• _Exercise task_:
Copy the records below line for line, with no changes.

• _Records from a pointing dataset_:
begin

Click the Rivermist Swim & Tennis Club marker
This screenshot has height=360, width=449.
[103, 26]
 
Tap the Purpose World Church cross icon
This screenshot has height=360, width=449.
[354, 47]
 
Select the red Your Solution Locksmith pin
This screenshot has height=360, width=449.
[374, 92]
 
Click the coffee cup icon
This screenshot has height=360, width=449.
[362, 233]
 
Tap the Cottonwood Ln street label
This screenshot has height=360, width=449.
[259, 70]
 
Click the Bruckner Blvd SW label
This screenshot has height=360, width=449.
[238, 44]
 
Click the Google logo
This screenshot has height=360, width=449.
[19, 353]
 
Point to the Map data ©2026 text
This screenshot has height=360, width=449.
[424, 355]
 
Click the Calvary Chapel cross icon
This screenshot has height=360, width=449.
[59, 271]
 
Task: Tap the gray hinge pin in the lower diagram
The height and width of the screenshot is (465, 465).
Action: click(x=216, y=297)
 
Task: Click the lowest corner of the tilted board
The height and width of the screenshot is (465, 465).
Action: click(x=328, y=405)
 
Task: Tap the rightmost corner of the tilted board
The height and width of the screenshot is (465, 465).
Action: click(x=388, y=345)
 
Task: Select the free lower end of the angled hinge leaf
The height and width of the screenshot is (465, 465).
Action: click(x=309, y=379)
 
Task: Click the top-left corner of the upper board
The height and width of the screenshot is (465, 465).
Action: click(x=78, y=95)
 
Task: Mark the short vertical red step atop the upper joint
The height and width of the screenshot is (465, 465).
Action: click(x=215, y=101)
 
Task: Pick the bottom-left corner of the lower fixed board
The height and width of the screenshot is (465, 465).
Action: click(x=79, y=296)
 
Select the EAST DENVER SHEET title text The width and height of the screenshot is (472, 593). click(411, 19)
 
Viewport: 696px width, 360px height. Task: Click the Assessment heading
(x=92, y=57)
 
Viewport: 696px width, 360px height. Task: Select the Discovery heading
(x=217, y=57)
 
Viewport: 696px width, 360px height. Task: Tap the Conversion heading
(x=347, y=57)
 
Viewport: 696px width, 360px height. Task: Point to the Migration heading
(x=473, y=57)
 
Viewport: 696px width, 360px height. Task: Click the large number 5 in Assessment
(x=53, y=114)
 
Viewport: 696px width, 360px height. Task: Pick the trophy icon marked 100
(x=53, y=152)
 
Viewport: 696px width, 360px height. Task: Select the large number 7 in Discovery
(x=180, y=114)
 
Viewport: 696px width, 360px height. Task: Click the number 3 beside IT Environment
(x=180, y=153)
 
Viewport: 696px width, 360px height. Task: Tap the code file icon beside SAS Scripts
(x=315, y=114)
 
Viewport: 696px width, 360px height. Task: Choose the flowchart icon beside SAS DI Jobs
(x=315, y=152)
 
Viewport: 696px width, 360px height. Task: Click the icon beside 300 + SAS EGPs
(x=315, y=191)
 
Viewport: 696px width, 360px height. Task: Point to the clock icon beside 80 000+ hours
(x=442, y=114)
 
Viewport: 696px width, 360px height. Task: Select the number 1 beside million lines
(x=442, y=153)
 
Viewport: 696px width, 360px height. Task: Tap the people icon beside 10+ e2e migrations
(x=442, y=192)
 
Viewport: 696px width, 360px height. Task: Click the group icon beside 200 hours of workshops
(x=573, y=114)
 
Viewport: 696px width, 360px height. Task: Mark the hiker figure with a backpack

end

• _Response for this exercise_:
Click the Rivermist Swim & Tennis Club marker
This screenshot has height=360, width=449.
[103, 26]
 
Tap the Purpose World Church cross icon
This screenshot has height=360, width=449.
[354, 47]
 
Select the red Your Solution Locksmith pin
This screenshot has height=360, width=449.
[374, 92]
 
Click the coffee cup icon
This screenshot has height=360, width=449.
[362, 233]
 
Tap the Cottonwood Ln street label
This screenshot has height=360, width=449.
[259, 70]
 
Click the Bruckner Blvd SW label
This screenshot has height=360, width=449.
[238, 44]
 
Click the Google logo
This screenshot has height=360, width=449.
[19, 353]
 
Point to the Map data ©2026 text
This screenshot has height=360, width=449.
[424, 355]
 
Click the Calvary Chapel cross icon
This screenshot has height=360, width=449.
[59, 271]
 
Task: Tap the gray hinge pin in the lower diagram
The height and width of the screenshot is (465, 465).
Action: click(x=216, y=297)
 
Task: Click the lowest corner of the tilted board
The height and width of the screenshot is (465, 465).
Action: click(x=328, y=405)
 
Task: Tap the rightmost corner of the tilted board
The height and width of the screenshot is (465, 465).
Action: click(x=388, y=345)
 
Task: Select the free lower end of the angled hinge leaf
The height and width of the screenshot is (465, 465).
Action: click(x=309, y=379)
 
Task: Click the top-left corner of the upper board
The height and width of the screenshot is (465, 465).
Action: click(x=78, y=95)
 
Task: Mark the short vertical red step atop the upper joint
The height and width of the screenshot is (465, 465).
Action: click(x=215, y=101)
 
Task: Pick the bottom-left corner of the lower fixed board
The height and width of the screenshot is (465, 465).
Action: click(x=79, y=296)
 
Select the EAST DENVER SHEET title text The width and height of the screenshot is (472, 593). click(411, 19)
 
Viewport: 696px width, 360px height. Task: Click the Assessment heading
(x=92, y=57)
 
Viewport: 696px width, 360px height. Task: Select the Discovery heading
(x=217, y=57)
 
Viewport: 696px width, 360px height. Task: Tap the Conversion heading
(x=347, y=57)
 
Viewport: 696px width, 360px height. Task: Point to the Migration heading
(x=473, y=57)
 
Viewport: 696px width, 360px height. Task: Click the large number 5 in Assessment
(x=53, y=114)
 
Viewport: 696px width, 360px height. Task: Pick the trophy icon marked 100
(x=53, y=152)
 
Viewport: 696px width, 360px height. Task: Select the large number 7 in Discovery
(x=180, y=114)
 
Viewport: 696px width, 360px height. Task: Click the number 3 beside IT Environment
(x=180, y=153)
 
Viewport: 696px width, 360px height. Task: Tap the code file icon beside SAS Scripts
(x=315, y=114)
 
Viewport: 696px width, 360px height. Task: Choose the flowchart icon beside SAS DI Jobs
(x=315, y=152)
 
Viewport: 696px width, 360px height. Task: Click the icon beside 300 + SAS EGPs
(x=315, y=191)
 
Viewport: 696px width, 360px height. Task: Point to the clock icon beside 80 000+ hours
(x=442, y=114)
 
Viewport: 696px width, 360px height. Task: Select the number 1 beside million lines
(x=442, y=153)
 
Viewport: 696px width, 360px height. Task: Tap the people icon beside 10+ e2e migrations
(x=442, y=192)
 
Viewport: 696px width, 360px height. Task: Click the group icon beside 200 hours of workshops
(x=573, y=114)
 
Viewport: 696px width, 360px height. Task: Mark the hiker figure with a backpack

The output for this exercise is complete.